■ Source data
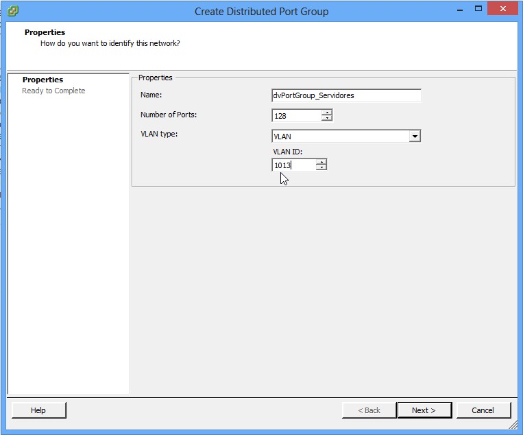The image size is (523, 435).
Task: Decrease the Number of Ports value
Action: [327, 119]
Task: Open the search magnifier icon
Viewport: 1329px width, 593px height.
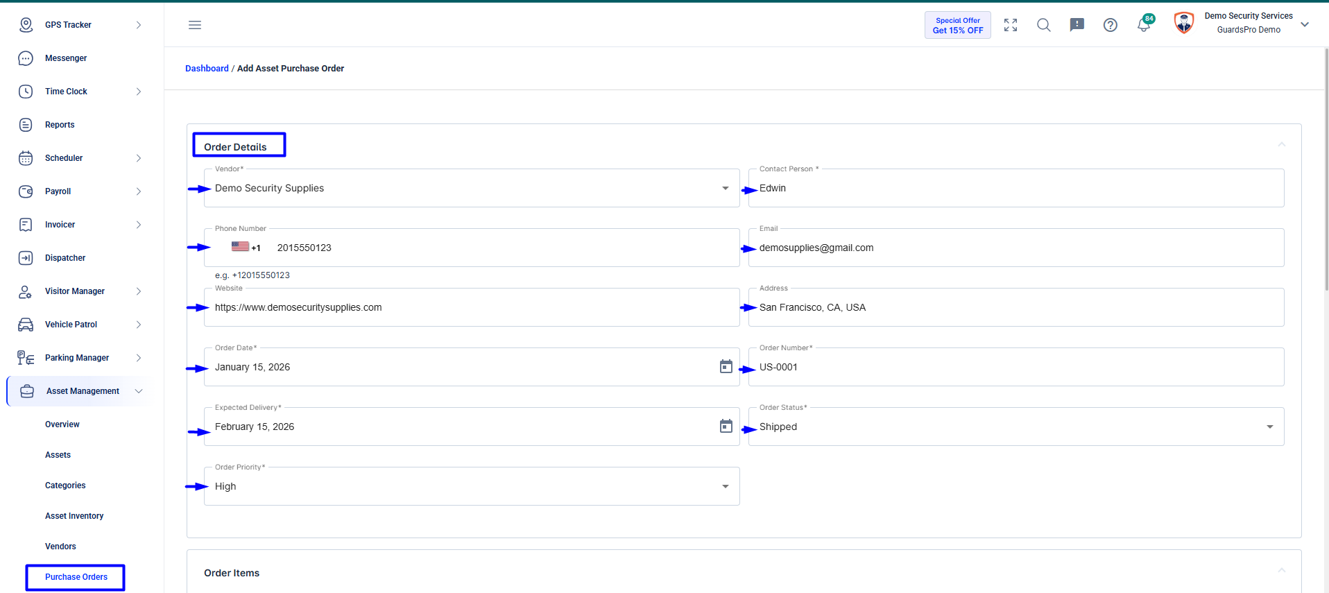Action: pyautogui.click(x=1044, y=25)
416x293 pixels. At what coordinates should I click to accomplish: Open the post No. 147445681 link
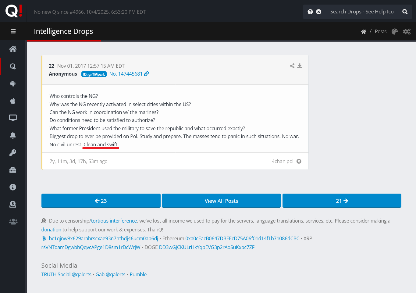coord(126,74)
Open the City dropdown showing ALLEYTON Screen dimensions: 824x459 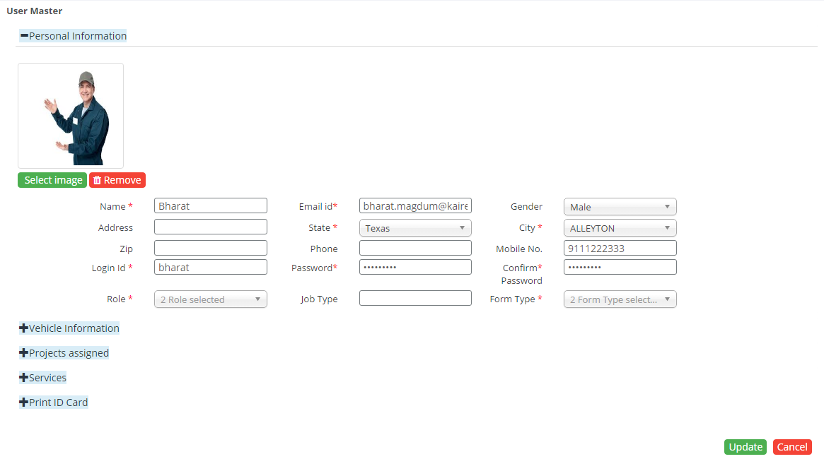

■ What the task asks
With the pictures left out, output exactly the lines that begin at the line containing "416x293 pixels. At" and end at the last line of the material.

■ Output of the task
416x293 pixels. At what coordinates should I click to accomplish: Open the post No. 147445681 link
coord(126,74)
Open the City dropdown showing ALLEYTON Screen dimensions: 824x459 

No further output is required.